Une profession aveugle ?

Ils sont si prompts à commenter la baisse de popularité d’un Président de la République, d’un premier ministre ou d’un candidat potentiel à l’Elysée… Et pourtant si peu soucieux de la confiance que leur accorde l’opinion ! Il serait temps que les journalistes commencent à s’interroger. En effet, depuis 1987 qu’a été lancé le baromètre annuel SOFRES des médias publié par La Croix, nous assistons à une lente mais inexorable baisse de confiance des français à l’égard des journalistes.

Il y a bien eu, voici un an, un léger mieux, regain dû à la sensibilisation des Français autour de la liberté d’expression au lendemain de l’attentat visant « Charlie ». Mais ce regain n’aura été que très passager puisque selon la dernière vague de ce baromètre publiée par La Croix le 3 février, la crédibilité des médias a perdu entre 7 et 8 % en un an, tous médias confondus. Certains se rassureront peut-être en observant qu’environ un Français sur deux accorde sa confiance aux grands médias (avec une légère préférence pour la radio), et moins d’un sur trois à internet, espace à leurs yeux de toutes les dérives et de toutes les manipulations. Les mêmes se satisferont sans doute de constater que 70% de nos compatriotes portent un réel intérêt aux supports d’information. Mais ce serait oublier qu’environ un quart seulement des Français estiment les journalistes indépendants à l’égard du pouvoir politique ou de l’argent.
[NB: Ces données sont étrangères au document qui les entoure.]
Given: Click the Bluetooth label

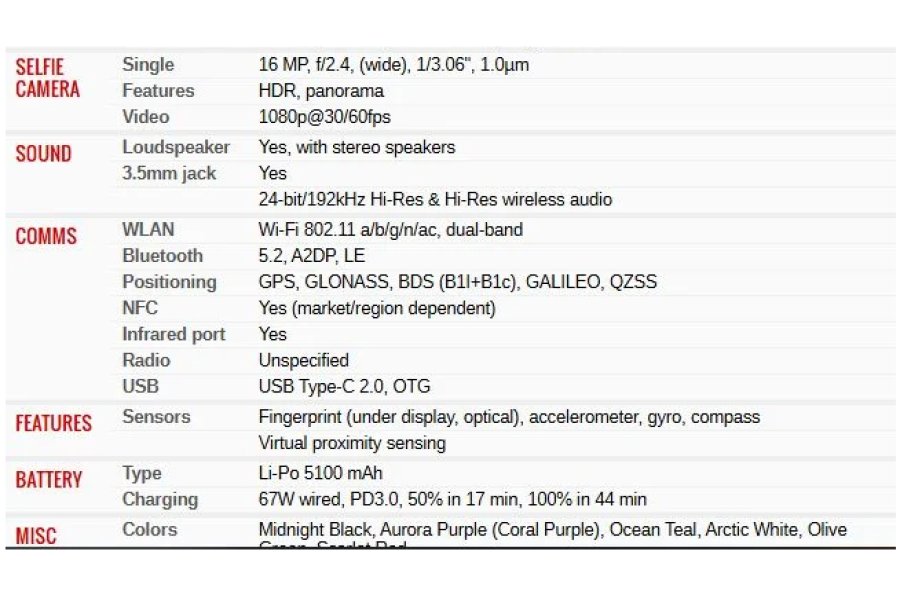Looking at the screenshot, I should pyautogui.click(x=162, y=256).
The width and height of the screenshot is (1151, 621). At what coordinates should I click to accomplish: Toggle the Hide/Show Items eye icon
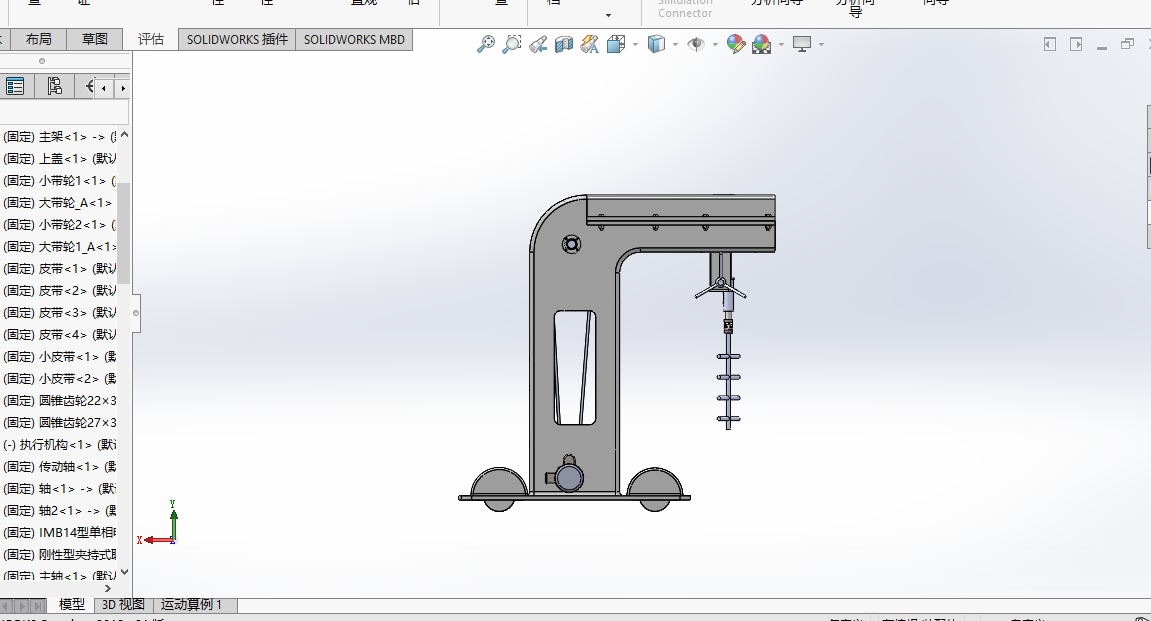tap(697, 44)
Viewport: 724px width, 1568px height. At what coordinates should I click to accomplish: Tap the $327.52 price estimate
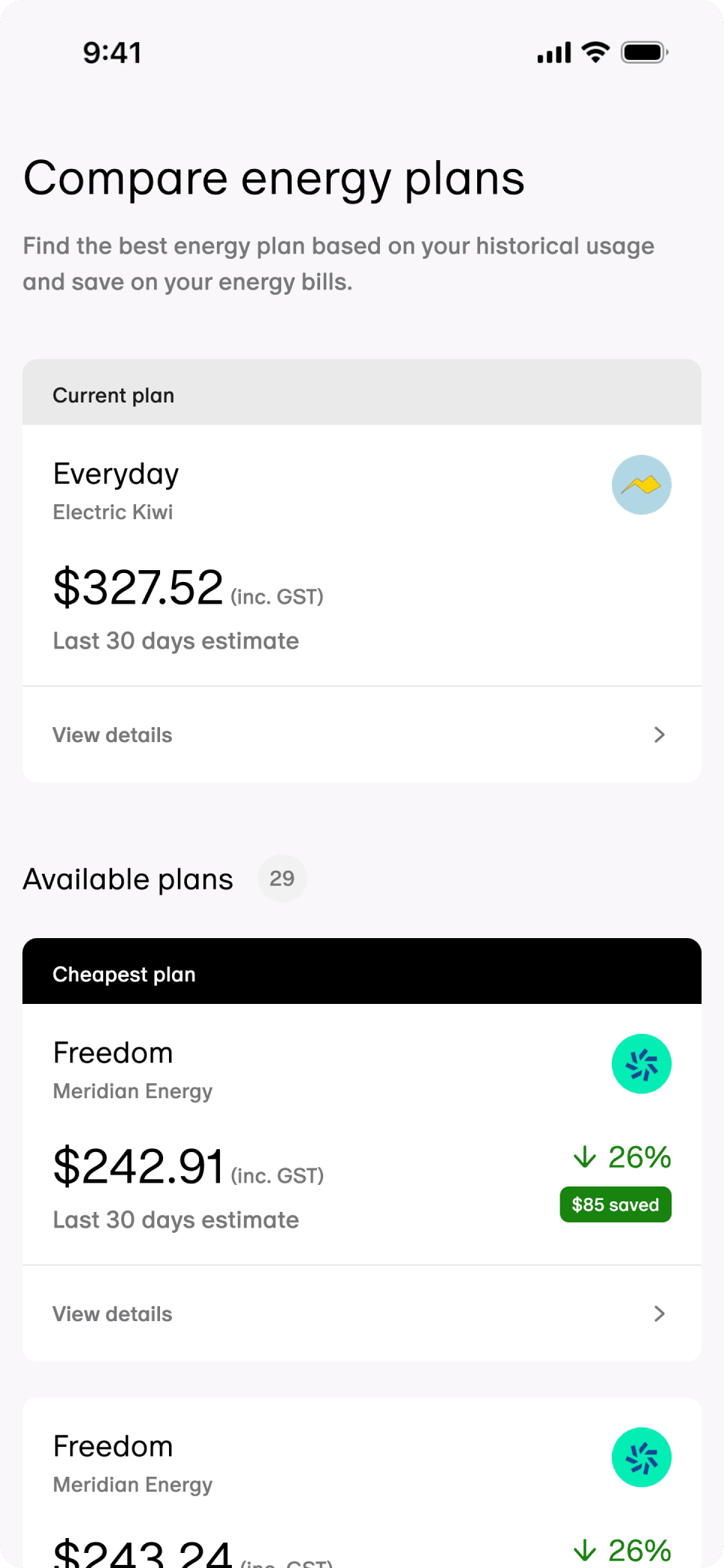pyautogui.click(x=138, y=587)

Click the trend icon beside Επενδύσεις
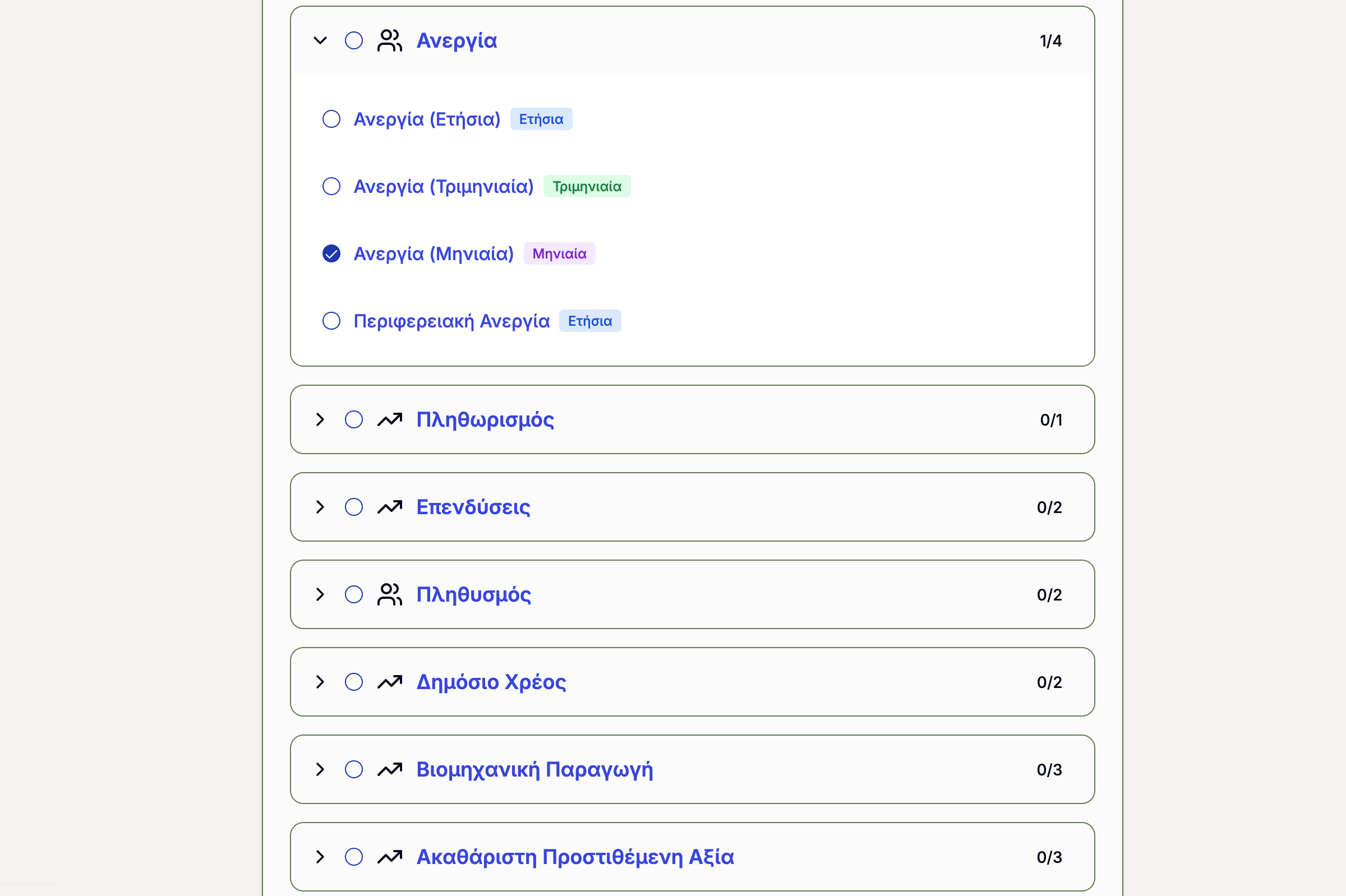point(389,507)
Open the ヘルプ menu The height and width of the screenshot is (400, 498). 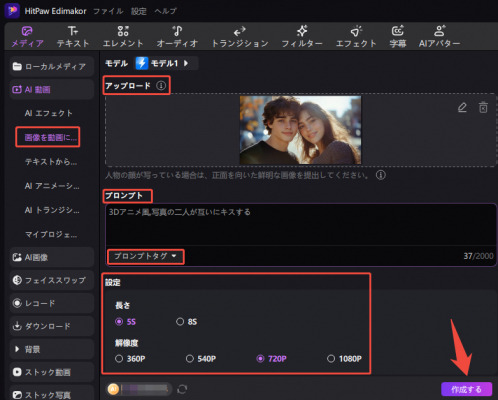tap(165, 11)
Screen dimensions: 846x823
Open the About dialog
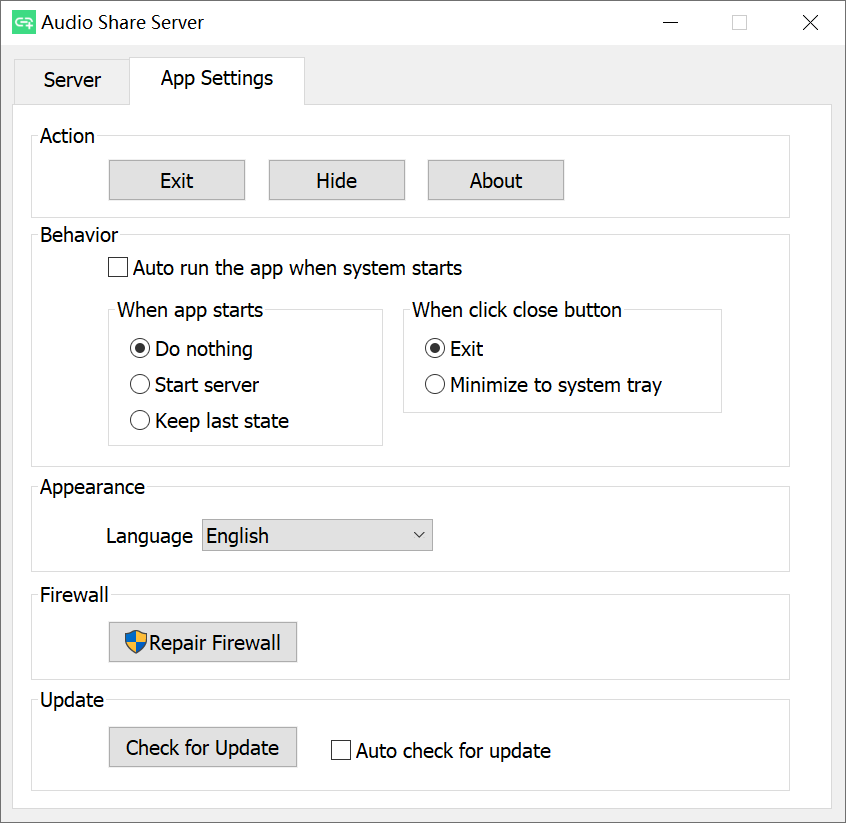tap(496, 181)
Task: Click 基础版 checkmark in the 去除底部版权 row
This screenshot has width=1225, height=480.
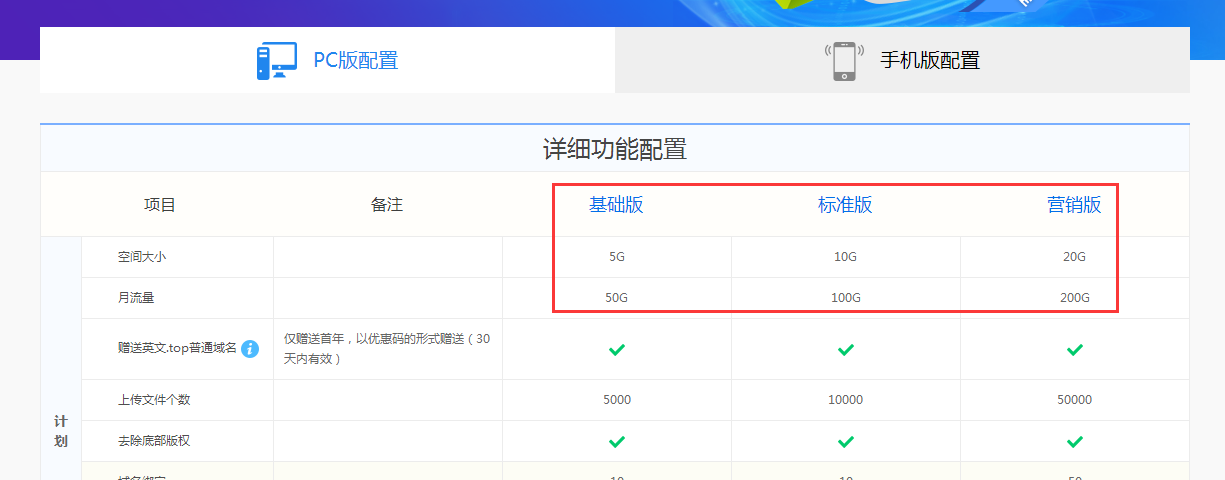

C’est donc un décalage grandissant entre les Français et leurs médias que souligne cette enquête. Comme si une connivence s’était établie de manière trop flagrante à leurs yeux entre les journalistes et les pouvoirs, qu’il s’agisse du pouvoir politique ou du pouvoir économique. Une connivence régulièrement dénoncée par ce baromètre depuis plusieurs années.

Il existe bien un code de déontologie de la presse, et dans certains groupes médias, des comités d’éthique. Mais force est de reconnaître que, d’une part ce code de déontologie est loin d’être inscrit dans les conventions collectives de ces entreprises et que, d’autre part, ces comités d’éthique sont encore trop souvent balbutiants…

Si les Français estiment les journalistes insuffisamment indépendants, le jugement qu’ils portent sur la hiérarchie de l’information et le traitement de certains sujets est aussi sévère. En clair, quand les journalistes sont fascinés par la place du Front National lors des récents scrutins, ou par les turpitudes de certaines stars du football, les Français attendent d’eux qu’ils les informent davantage sur d’autres sujets plus proches de leurs préoccupations comme la réforme du collège, ou plus lointains comme les attentats dans d’autres pays que le nôtre : au Liban ou au Kenya, par exemple. Et les tensions que traverse notre société sont suffisamment vives pour que les Français attendent de leurs médias davantage d’explications, de mises en perspective, de débats leur donnant la parole. Tandis que ces derniers se contentent de subir le flux de l’actualité en la traitant avec conformisme.

Les journalistes se retrouvent ici sous le feu de critiques identiques à celles qui visent les hommes politiques. Peut-être se croient-ils davantage protégés que ces derniers parce qu’ils ne sont pas soumis à l’exigence de renouvellement de leurs mandats. Il n’empêche : il est temps qu’ils s’interrogent sur leurs pratiques. Ils pourraient ainsi donner tort à Jean-François Revel qui, en 1997 dans son livre « Le voleur dans la maison vide » dénonçait déjà de manière sévère ceux qui exercent ce métier : « je n’ai vu aucune profession, pas même la politique, plus aveugle devant l’écart quotidien qui sépare ses pratiques de ses principes, plus mal renseignée sur elle-même et, à la fois, plus incurieuse et plus dissimulatrice de son fonctionnement ».